=== WHAT NEEDS TO BE DONE ===
Copy whichever lines of the data hold the word "computer".
*** Block opens ***
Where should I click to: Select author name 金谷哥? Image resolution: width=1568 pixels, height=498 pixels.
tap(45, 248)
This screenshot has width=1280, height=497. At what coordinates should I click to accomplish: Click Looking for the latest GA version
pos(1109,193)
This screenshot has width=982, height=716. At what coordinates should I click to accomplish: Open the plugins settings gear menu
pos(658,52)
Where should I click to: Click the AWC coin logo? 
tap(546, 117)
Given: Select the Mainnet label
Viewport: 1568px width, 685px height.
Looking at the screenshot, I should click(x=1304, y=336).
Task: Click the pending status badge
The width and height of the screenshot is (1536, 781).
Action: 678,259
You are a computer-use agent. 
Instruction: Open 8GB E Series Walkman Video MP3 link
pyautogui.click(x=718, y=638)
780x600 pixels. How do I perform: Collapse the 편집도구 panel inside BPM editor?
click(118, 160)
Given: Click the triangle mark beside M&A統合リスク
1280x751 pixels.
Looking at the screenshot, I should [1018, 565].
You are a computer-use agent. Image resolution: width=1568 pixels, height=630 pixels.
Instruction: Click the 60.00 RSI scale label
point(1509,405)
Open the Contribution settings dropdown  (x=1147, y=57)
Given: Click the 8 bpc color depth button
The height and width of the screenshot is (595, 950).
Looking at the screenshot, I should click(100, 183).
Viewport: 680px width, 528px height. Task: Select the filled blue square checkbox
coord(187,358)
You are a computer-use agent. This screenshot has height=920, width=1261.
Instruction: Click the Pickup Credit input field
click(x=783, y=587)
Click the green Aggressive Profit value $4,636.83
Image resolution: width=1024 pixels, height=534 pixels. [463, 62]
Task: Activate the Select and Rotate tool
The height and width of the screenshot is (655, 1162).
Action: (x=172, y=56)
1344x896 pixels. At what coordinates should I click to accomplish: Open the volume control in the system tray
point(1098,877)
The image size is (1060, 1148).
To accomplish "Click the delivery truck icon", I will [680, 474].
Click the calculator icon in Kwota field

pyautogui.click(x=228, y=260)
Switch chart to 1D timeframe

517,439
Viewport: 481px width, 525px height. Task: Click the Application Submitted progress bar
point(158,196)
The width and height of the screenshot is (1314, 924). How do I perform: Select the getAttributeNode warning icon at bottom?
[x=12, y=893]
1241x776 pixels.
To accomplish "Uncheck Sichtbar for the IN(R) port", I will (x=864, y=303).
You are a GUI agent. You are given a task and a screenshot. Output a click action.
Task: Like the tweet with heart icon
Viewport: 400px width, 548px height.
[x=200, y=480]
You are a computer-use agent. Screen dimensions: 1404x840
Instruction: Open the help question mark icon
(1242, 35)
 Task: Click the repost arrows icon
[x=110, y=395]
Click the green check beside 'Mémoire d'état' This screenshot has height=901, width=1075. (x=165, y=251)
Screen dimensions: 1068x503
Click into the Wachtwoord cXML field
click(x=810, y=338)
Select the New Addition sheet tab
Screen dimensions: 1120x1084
*** Block closes ***
=== TASK RESULT ===
You are a computer-use agent. 
You are a computer-use agent. Image resolution: width=1568 pixels, height=630 pixels.
You are a computer-use agent. This screenshot has height=920, width=1261.
You are a computer-use agent. Screen dimensions: 1404x840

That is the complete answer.